## WHAT THE EXERCISE ASKS
Present the listing, starting at the line containing "Collapse the body" and ending at the line containing "[x=88, y=181]", as a two-column CSV with the headers instruction and click. Each row should hold one instruction and its answer, each in a single quoted field with line breaks replaced by spaces.

--- --- ---

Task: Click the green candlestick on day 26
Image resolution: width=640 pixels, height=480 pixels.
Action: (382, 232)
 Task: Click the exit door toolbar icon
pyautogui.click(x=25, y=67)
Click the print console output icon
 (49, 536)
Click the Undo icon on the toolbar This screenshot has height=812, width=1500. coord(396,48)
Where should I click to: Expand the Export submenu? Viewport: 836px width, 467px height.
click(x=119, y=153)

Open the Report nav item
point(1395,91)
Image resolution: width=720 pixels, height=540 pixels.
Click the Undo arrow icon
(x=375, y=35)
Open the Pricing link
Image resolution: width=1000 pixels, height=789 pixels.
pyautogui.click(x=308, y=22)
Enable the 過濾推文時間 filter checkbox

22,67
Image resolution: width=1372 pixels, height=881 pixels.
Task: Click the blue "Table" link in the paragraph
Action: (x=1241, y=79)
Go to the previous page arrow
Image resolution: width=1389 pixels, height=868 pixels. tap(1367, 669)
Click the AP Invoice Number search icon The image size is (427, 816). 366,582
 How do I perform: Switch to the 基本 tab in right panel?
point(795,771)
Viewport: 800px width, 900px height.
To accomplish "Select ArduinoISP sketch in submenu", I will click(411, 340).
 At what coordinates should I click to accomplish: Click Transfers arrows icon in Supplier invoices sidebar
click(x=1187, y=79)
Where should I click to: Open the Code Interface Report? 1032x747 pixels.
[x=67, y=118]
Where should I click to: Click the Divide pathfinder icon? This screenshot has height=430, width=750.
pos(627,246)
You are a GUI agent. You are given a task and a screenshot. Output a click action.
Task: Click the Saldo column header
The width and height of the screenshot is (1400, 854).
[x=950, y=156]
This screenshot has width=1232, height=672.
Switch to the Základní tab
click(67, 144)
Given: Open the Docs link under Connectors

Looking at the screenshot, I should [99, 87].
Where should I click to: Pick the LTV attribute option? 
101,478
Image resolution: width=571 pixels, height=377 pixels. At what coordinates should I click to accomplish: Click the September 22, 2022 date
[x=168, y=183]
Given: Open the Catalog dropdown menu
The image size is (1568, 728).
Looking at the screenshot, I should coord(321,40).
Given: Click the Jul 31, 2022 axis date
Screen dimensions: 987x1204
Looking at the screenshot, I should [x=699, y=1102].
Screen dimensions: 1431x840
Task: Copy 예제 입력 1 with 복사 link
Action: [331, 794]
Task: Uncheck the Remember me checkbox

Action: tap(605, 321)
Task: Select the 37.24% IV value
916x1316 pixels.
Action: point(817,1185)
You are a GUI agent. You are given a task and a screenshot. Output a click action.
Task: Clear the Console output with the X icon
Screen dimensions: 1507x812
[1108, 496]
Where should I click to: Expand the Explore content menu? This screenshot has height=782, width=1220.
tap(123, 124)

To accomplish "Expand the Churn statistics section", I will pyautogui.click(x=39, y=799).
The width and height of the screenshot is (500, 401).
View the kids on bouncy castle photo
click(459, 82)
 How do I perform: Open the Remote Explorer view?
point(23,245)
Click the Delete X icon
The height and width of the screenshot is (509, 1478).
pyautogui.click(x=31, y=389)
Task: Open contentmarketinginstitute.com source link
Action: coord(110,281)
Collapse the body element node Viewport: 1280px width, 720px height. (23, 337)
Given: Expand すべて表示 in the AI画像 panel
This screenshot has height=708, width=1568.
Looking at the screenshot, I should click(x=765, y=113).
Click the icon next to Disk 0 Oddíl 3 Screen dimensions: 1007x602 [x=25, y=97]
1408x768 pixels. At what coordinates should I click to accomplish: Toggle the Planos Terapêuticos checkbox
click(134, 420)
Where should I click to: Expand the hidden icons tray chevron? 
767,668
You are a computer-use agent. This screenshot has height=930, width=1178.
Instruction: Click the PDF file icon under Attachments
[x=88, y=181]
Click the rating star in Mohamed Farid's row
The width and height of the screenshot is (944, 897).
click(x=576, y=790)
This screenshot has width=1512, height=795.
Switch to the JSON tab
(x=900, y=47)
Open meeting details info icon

--- --- ---

## FINAL RESULT
instruction,click
"Collapse the body element node Viewport: 1280px width, 720px height.","(23, 337)"
"Given: Expand すべて表示 in the AI画像 panel This screenshot has height=708, width=1568.","Looking at the screenshot, I should click(x=765, y=113)."
"Click the icon next to Disk 0 Oddíl 3 Screen dimensions: 1007x602","[x=25, y=97]"
"1408x768 pixels. At what coordinates should I click to accomplish: Toggle the Planos Terapêuticos checkbox","click(134, 420)"
"Where should I click to: Expand the hidden icons tray chevron?","767,668"
"You are a computer-use agent. This screenshot has height=930, width=1178. Instruction: Click the PDF file icon under Attachments","[x=88, y=181]"